This is a bit of a rant.

It is, however, quite a significant rant – as rants go.

I am currently instructed on behalf of a group of taxpayers who have availed themselves of a tax mitigation scheme. These are modest earners in the main, primarily self-employed, who entered the scheme when the then IR changed the rules on IR 35.

The scheme is subject to judicial scrutiny at the moment. One taxpayer utilising the scheme lost in the FTT and his application for permission to appeal is pending.

Over 100 of the scheme users have been given APNs (Accelerated Payment Notices) which require them to pay  huge sums of money which HMRC say is income tax but which hasn’t yet been proved to be income tax in each individual case.

I was instructed to draft pleadings challenging the giving of these APNS and, among other points, pleaded that HMRC had given them unlawfully because the conditions for giving them as set out in s219(2) – (4) (Conditions A – B) of the Finance Act 2014 were not fulfilled – HMRC had misinterpreted its own statutory powers.

I say HMRC’s “own” because they will have drafted this provision in the FA 2014.
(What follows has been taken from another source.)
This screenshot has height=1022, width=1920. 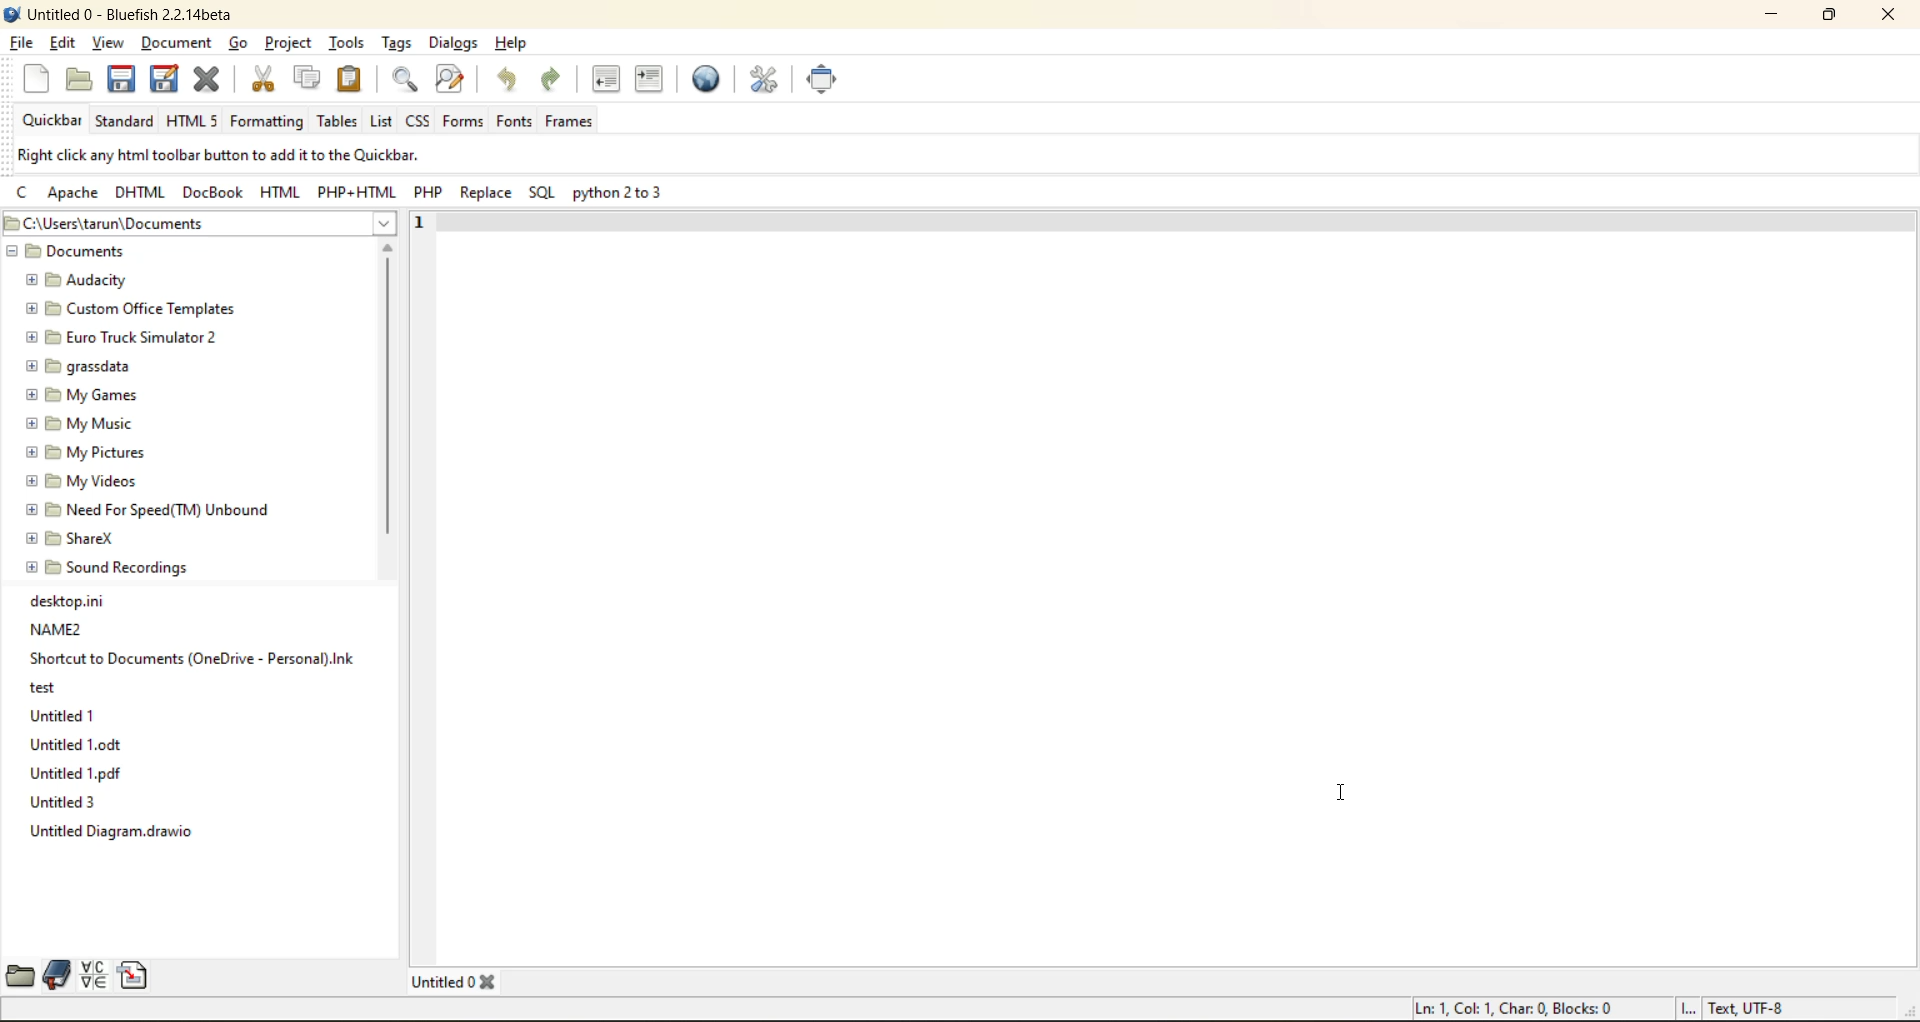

Today I’ve been sent a copy of a letter sent to a client within this group which withdraws his APN – because Condition C is not fulfilled. That’s fantastic and I’m extremely pleased that he doesn’t now have to fund the Exchequer before he has been found liable to do so.

However, I am astounded by three things:

 

  1. Condition C is the requirement that the scheme used is or was a DOTAS scheme – that is one which was required to be notified to HMRC under anti-avoidance provisions. The scheme used by my client wasn’t a DOTAS scheme. It was registered by the promoter under protest following pressure from the then IR. It is incumbent upon HMRC to ensure they are exercising their powers lawfully, however, they didn’t review the scheme before issuing the APN. Consequently my client has incurred substantial fees in seeking to set it aside and absent a finding in his favour in the complaint he is about to lodge, he will not recover those fees other than by further costly litigation.
  2. In their letter withdrawing the APN, HMRC claim Conditions A – C are in the alternative, that is that they may give an APN if either A, B or C is satisfied. This is just wrong. An APN (or its partnership equivalent) can only  be issued if all three conditions are met. There is no “or” between the sub-sections. If either A, B or C in not satisfied the APN given is unlawful – simples.
  3. Further, the Officer delivering the good news has totally misrepresented the state of play in the similar cases that have been before the courts and tribunals. He correctly highlights where HMRC has been successful but fails to balance that with the fact that the UTT found that EU law on free movement of capital might be arguable in similar cases and the fact that there is one case currently seeking permission to appeal to the UTT because, among other reasons, the tax payer wasn’t permitted to raise EU law arguments in his appeal at first instance.

That HMRC Officers and presumably it Solicitor’s Office are unable to properly construe a primary taxing statute which gives such draconian power to the State and again which there is no right of appeal to an independent court or tribunal goes beyond worrying me – it frightens me.

That they are using scare tactics including severe spin on decided cases is just nasty.

If you receive an APN or a PPN, please, please read it carefully and utilise your right of challenge under s22 FA 2014 if you have any doubt that it is properly issued.

For those of you banging the current “morality” drum on tax mitigation, please remember the rule of law – there is nothing inherently wrong, immoral or otherwise unlawful in mitigating one’s tax liability.